Sadece Filistin veya sadece bir bölge değil, bizler antiemperyalist olduğumuzu söyledik. Biz bütün ezilmişlerin, bütün mazlumların, onların dertlerine tercüman olmak, onların yaralarına merhem olmak gibi bir isteğimiz bir arzumuz var. Fakat gücümüz belli, dünyanın her tarafına yetişecek gücümüz yok. Ama şu anda yeryüzünün en mazlum haklarından ve en ağır zulüm görenler Arakanlılardır. Bir taraftan ateşle yakılma, bir tarafta açlık, bir tarafta işkence yapılıyor. Filistine gösterdiğimiz hassasiyeti Kürtlere göstermiyoruz anlamın değildir.

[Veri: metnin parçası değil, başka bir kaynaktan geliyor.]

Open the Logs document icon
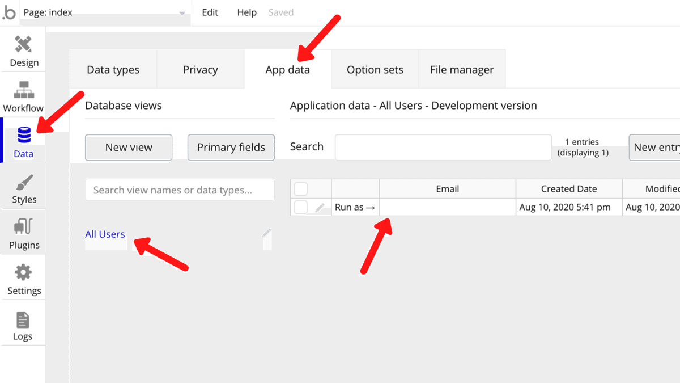This screenshot has width=680, height=383. (x=23, y=320)
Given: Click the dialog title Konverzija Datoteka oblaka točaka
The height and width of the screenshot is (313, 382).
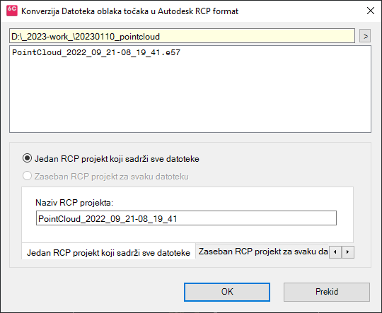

Bizlerin Kudüse yönelik bir hassasiyetimiz var, neden çünkü biz Müslümanız, bir Müslüman kimliğimiz var. Ama her şeyden önce biz insanız, Kürt toplumu içerisinde yaşıyoruz ve bizim bir inancımız var. Birini öbürüne tercih etmek gibi bir yetkimiz yok. Kimse bu kimliğini, şunun önüne koy demesin. Allah beni Kürt olarak yarattı, ben bu kimliğinden dolayı ne yerilmeyi kabul ederim ne ötekileştirmeyi, ne de bir iftihar vesilesi olarak görürüm. Ama bir de dini bir kimliğim var. Biri dese ki Kürt kimliğini bırak, vazgeçemem ki. Mescid-i Aksa, Kudüs benim için kutsaldır ben bunlara sahip çıkıyorum, benim ilk kıblemdir.
HÜDA-PARın İrana çok hassas davrandığı söyleniyor, Partiniz İran konusunda ne düşünüyor?
Bizim ilk yurtdışı temsilciliğimiz Erbilde açıldı. Partimizin kuruluş sürecinden itibaren defalarca Kürdistan Bölgesini ziyarette bulundum. Oradaki tüm partilerle temaslarımız oldu. Ama ben daha İrana gitmedim, bizim İranda bir temsilciliğimiz yok. Bizim Iraka, Suriyeye, Mısıra ne kadar ilgimiz hassasiyetimiz varsa İrana da en fazla o kadar ilgimiz vardır. Özel bir şey asla yoktur. Bizimle iletişim kurabilecek şekilde Avrupada temsilcilikler açmayı düşünüyoruz. Ama İranda açarsak da çok büyük ihtimal oradaki Kürdistan Bölgesinde açarız.
Allah, Kuranı Kerimde bizi birbirimizi tanıyalım diye yarattı. Önce birbirimizi tanıyalım. Birbirimizi tanımlamayalım, bunu yaptığınız o kişiye tepeden bakmış olursunuz. Kim kendini, kimliğini nasıl ortaya koyuyorsa, onun da bizim kadar düşündüğünü, ortaya bir fikir koyduğunu kabul etsin. Sizin fikriniz ile bizim fikrimiz örtüşmeyebilir. Ben kimseyi benim gibi yüzde yüz düşünsün diye ikna etmeye de çalışmam. Belki bazı konularda ben yanılıyorumdur. Eğer bir konuda siz daha öndeyseniz, beni ikna ederseniz, sizin bulunduğunuz yere geleceğim, birlikte yol yürüyeceğiz. Ama ben sizi ikna edersem siz geleceksiniz beraber yürüyeceğiz.
Benim milli, mesleki, dini kimliklerim var, bütün bunları birlikte yaşamak istiyorum. Ben kendi inancım için kendi kimliğinden vazgeçmek zorunda değilim, inancım bunu benden istemiyor. Farklı inanç ve ırkta olabiliriz ama ortak yaşadığımız şehrin sorunlarını birlikte çözmeliyiz. Önce Kürtlerin kendi aralarında bu sorunları çözmesi gerekir. Önce birbirimizin sesini duymalıyız. Dünya zaten bize daraltılmış durumda ama bir de biz birbirimizle düşmanlık edersek olmaz, birbirimizle güçlü bir diyalog içerisinde olmalıyız, bir bu olacak.